Rav Oury Cherki

La vague de fond

Paracha Pinhas, Tammuz 5765



Est-ce du ciel ou de la terre que vient la Thora? La Parole transmise par Moise est manifestement celeste. Tout dans la personnalite de Moise souligne son caractere d’etre exceptionnel: "Je parle en lui de bouche a bouche, dans une vision claire et sans enigmes" (Bamidbar 12,8). Son ascese, son education a l’ecart du peuple dans le palais pharaonique puis dans la solitude des paturages de Midian, ainsi que ses pouvoirs prodigieux, le designent pour servir de canal a un message exterieur au peuple. Tout se passe comme si la Thora devait provenir de la transcendance absolue, pour que son origine divine soit manifeste. La Thora ainsi envisagee est quasiment inaccessible: elle vient du ciel. Il est donc surprenant de decouvrir en lisant le texte biblique des passages ou Moise se trouve dans l’incapacite de resoudre les problemes qui lui sont presentes. Deux cas se trouvent dans notre paracha: l’intervention de Pinhas et la revendication des filles de Tselofhad.

Le premier recit debute dans la paracha precedente. Le peuple campe a Chittim est entraine par les filles de Midian a la debauche puis a l’idolatrie. Par suite de quoi une epidemie fait des ravages dans le peuple. Moise, invite par Dieu a reagir, ne sait pas la raison du couroux divin, et condamne les idolatres. Le fleau n’ayant pas cesse, Pinhas s’attaque alors a l’initiateur de la debauche, Zimri, et l’epidemie s’arrete. La Thora de Moise est donc sensible a la transgression du commandement celeste qui interdit l’idolatrie, mais ne percoit pas cette dimension de la thora qui s’insurge contre la profanation de la fierte nationale que represente les filles de Midian. Il y aurait donc un canal autre que celui de Moise pour la revelation: l’intuition du peuple, relevant de l’Immanence. Ces deux modalites expriment la double nature de la Thora: la Loi ecrite et la Loi orale, l’une venant du ciel, et l’autre venant de la terre. La coherence interne du monotheisme hebraique requiert une Thora celeste et terrestre a la fois.

La seconde manifestation de l’initiative "venue du bas" est celle des filles de Tselofhad, qui demandent une exception a la regle qui exclut les femmes de la succession. En effet, Tselofhad n’ayant laisse apres lui que des filles, son patrimoine en Eretz-Israel ne sera pas transmis a sa descendance. Moise demande la reponse a Dieu, qui lui revele la regle qui transmet l’heritage aux filles en l’absence de descendant male.

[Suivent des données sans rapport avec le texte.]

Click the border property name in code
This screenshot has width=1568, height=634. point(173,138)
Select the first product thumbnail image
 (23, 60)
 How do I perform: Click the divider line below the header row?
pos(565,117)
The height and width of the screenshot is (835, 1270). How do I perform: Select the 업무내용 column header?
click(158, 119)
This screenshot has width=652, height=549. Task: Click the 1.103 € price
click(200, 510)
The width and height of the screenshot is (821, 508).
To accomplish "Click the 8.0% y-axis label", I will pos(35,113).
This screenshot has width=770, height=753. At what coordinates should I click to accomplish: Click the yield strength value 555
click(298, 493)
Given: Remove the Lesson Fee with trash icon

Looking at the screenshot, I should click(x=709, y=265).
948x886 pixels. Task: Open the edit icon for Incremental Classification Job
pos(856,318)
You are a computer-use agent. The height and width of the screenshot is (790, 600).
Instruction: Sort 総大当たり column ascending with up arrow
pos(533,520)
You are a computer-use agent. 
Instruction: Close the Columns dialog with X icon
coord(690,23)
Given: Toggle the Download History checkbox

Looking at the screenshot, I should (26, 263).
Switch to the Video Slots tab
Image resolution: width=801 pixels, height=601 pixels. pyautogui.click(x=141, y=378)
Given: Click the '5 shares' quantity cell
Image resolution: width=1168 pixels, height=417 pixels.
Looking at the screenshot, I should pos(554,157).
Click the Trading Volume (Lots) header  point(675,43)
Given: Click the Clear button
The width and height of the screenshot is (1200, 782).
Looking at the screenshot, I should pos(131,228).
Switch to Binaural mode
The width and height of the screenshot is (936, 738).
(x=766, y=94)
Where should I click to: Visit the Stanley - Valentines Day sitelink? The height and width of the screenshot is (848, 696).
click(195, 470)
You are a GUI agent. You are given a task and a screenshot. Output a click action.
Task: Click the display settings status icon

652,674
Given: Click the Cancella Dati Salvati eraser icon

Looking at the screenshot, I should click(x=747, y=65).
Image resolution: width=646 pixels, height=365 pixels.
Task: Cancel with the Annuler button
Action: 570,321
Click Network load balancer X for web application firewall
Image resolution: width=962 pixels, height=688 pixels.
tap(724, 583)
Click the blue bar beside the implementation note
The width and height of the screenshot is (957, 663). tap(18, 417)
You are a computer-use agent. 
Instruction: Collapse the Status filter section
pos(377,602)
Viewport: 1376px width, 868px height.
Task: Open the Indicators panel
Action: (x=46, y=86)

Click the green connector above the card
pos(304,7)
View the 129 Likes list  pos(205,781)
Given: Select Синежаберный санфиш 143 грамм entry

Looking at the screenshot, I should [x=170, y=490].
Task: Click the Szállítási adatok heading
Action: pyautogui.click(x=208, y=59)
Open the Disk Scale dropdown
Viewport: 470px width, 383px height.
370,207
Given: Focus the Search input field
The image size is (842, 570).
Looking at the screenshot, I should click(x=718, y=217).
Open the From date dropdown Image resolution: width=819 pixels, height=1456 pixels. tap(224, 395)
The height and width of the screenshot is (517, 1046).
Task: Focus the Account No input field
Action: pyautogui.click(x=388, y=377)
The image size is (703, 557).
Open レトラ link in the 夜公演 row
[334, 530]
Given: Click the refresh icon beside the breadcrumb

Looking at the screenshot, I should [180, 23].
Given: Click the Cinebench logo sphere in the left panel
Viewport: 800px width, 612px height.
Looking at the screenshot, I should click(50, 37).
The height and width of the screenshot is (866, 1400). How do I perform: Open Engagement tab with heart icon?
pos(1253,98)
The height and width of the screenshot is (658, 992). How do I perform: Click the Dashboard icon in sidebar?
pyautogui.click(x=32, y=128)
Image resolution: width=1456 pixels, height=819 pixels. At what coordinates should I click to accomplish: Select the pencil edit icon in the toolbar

Cette demande, motivee par l’amour de la terre d’Israel, ne pouvait venir que de cette categorie de personnes qui exprime l’esprit national, les femmes de la tribu de Yossef-Menache. Il est en effet remarquable de constater que tous les episodes ou Moise s’est vu dans la necessite de faire appel a une aide supplementaire, sont lies de pres ou de loin au personnage de Joseph. Citons pour seul exemple les hommes impurs qui ont demande le droit de feter Pessah un mois plus tard, qui etaient les porteurs des restes de Joseph. C’est que Joseph est le representant typique de l’aspiration naturelle du peuple a revenir dans son pays: "l’Eternel vous prendra en attention et vous fera monter de ce pays" (Berechit, 50,24), annoncait Joseph a ses freres avant son deces.

La Thora insiste sur la signifiance des noms dans la famille de Tselofhad: "voici les noms de ses filles" (27,1).cette expression inhabituelle est une invitation a chercher une signification aux noms de cette lignee. Le fondateur est Menache, c’est-a-dire l’oubli des origines en exil (cf. ber. 41,51). Son fils est Makhir: qui est vendu a l’oppresseur, puis Gilead: l’exil eternel, Hefer: la honte, celle du juif honteux, et finalement Tselofhad, dont le nom signifie "a l’ombre de la peur". Cette decadence exilique est arretee net par les amantes d’Eretz-Israel. Mahla: le desir, Noa: le mouvement, Hogla: le cycle, Milka: le conseil, et Tirtsa: la volonte. Tous ses noms qui expriment la puissance de la volonte nous enseignent que les carences du peuple peuvent etre reparees par un "inversement de la vapeur" venu d’une vague de fond de l’opinion publique.